The IMPORTXML function in Google Sheets is a built-in function you can use to import various types of data from webpages across the Internet. You will learn all of these in this article alongside important information and common errors you may encounter.
The IMPORTXML function uses the following syntax:
=IMPORTXML(“URL”,”xpath”)
Where
URL is the URL of the webpage you want to import
xpath is the specific XPath code to identify the data you want to import
Learn about XPath in the next section.
XPath, which stands for XML Path Language, is used to access data stored in XML files. XML files are used to store data, and its XML format is also used as the basis for HTML format today. As HTML format is used in web pages, XPath can also be used to access data from web pages.
The HTML syntax consists of a system of tags and attributes that dictate how the content should be displayed. The tags describe in general terms how the content should be displayed. The attributes further refine the formatting and also include ways to identify the specific data stored in the given tag.
For example, we want to access the page title of a specific webpage. The page title is the one that appears on the top of your browsers. The page title is enclosed in title tag:
<title>Page Title</title>
To access the page title, the XPath that should be used is
//title
The double slash tells Google Sheets that all the instances of <title></title> should be imported. There is only one instance for each webpage and so will give us the page title. If you want to only find one instance of the tag, use single slash.

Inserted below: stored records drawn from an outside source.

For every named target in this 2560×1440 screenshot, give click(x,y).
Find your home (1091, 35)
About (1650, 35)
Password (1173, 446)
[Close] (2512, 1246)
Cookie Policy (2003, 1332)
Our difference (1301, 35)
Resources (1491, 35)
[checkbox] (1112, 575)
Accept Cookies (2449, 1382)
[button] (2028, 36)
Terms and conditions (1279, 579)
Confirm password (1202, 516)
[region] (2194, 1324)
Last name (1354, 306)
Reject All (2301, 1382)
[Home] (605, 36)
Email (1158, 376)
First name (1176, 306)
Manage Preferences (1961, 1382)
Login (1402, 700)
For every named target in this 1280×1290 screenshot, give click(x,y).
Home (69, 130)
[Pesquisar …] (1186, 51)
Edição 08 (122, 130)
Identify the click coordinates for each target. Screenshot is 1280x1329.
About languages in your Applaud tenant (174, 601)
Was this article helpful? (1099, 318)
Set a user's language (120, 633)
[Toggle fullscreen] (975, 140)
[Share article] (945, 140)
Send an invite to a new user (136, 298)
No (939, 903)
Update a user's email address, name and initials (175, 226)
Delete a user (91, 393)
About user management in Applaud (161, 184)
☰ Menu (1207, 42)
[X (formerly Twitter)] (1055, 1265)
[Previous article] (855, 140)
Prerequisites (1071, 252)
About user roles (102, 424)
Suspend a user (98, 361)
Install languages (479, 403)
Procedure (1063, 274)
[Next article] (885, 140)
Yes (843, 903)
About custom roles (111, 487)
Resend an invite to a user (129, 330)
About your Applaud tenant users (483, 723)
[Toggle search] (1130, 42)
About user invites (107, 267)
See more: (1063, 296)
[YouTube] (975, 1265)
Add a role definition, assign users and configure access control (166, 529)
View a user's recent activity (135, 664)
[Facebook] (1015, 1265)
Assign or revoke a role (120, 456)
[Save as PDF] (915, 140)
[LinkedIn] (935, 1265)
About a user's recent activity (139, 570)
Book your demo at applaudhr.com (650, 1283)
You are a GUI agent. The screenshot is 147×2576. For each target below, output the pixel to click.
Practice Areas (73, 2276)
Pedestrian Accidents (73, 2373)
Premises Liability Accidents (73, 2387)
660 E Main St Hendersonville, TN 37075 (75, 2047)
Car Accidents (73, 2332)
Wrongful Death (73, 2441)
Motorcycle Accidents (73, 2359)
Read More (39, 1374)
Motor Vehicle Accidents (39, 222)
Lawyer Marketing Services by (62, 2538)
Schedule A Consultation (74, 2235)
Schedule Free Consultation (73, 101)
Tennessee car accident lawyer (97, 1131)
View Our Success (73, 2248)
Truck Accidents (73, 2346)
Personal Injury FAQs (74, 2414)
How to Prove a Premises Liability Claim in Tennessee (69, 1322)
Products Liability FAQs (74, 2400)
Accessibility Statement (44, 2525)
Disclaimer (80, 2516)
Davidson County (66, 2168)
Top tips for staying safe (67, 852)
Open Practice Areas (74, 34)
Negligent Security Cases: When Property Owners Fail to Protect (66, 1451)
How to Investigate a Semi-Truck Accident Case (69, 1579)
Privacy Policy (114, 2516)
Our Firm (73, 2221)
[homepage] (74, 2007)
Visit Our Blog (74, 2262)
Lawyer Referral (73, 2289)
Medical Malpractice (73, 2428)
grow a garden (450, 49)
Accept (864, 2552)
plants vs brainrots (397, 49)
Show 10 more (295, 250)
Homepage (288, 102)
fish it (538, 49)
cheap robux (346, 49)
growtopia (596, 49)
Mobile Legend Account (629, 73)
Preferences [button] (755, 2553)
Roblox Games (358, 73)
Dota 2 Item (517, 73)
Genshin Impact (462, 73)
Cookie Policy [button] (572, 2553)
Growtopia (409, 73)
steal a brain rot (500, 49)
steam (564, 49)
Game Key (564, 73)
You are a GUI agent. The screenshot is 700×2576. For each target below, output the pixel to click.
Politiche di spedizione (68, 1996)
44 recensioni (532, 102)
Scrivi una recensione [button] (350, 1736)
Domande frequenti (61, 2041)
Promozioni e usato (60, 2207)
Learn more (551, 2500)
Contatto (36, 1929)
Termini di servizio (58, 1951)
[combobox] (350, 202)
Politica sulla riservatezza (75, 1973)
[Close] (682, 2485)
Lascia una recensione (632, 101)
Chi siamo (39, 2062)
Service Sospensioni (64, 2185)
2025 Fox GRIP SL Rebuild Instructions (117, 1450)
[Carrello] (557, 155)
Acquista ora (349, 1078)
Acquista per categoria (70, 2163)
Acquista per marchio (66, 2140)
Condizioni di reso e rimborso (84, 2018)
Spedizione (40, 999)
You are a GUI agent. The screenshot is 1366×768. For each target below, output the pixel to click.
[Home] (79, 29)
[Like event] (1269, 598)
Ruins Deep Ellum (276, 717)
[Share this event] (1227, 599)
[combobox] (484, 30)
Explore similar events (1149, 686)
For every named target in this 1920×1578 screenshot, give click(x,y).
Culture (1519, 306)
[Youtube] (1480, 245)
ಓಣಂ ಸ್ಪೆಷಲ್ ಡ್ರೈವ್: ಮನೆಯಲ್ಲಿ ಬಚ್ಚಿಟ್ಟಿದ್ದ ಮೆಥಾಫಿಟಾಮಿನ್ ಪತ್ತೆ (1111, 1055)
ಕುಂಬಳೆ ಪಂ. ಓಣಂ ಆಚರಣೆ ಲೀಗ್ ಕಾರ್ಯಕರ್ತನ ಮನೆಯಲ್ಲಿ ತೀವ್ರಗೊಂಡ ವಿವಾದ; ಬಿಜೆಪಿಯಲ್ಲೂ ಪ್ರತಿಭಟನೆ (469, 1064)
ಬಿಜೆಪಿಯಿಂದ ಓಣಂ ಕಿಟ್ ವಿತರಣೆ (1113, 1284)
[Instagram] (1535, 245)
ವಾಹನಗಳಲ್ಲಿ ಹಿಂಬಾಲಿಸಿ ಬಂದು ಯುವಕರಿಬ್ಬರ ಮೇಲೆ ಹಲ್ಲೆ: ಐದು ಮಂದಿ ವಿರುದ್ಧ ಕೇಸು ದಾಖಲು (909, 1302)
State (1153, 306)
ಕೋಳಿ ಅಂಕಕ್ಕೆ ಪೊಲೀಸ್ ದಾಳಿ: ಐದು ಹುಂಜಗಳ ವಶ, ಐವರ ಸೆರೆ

You can pinpoint the content of a specific tag if it has an identifying attribute such as class and id. This is important since most of the webpage content is wrapped in div tags. For example, we want to extract content in a div tag for the table of contents. We discover the HTML syntax as
<div class=”toc”>
.
.
.
</div>
The XPath would be:
//div[contains(@class,'toc')]
Google Sheets will scan for all div tags that contain the attribute class and then narrow down the list to those whose attribute value is “toc”.
Some HTML tags have their own unique set of attributes. For example, the hyperlink tag has the href attribute that contains the URL. Its syntax is
<a href=”URL”>Link text</a>
You can directly list all the links in the webpage by using the following XPath:
//@href
Where the @ sign indicates that href is an attribute of a tag. The a tag is not included because in this case we want to extract the URL which is the value of the attribute href. If we format this to include the a tag, what we will extract is the link text instead of the URL. Google Sheets will list down all the URLs from the webpage.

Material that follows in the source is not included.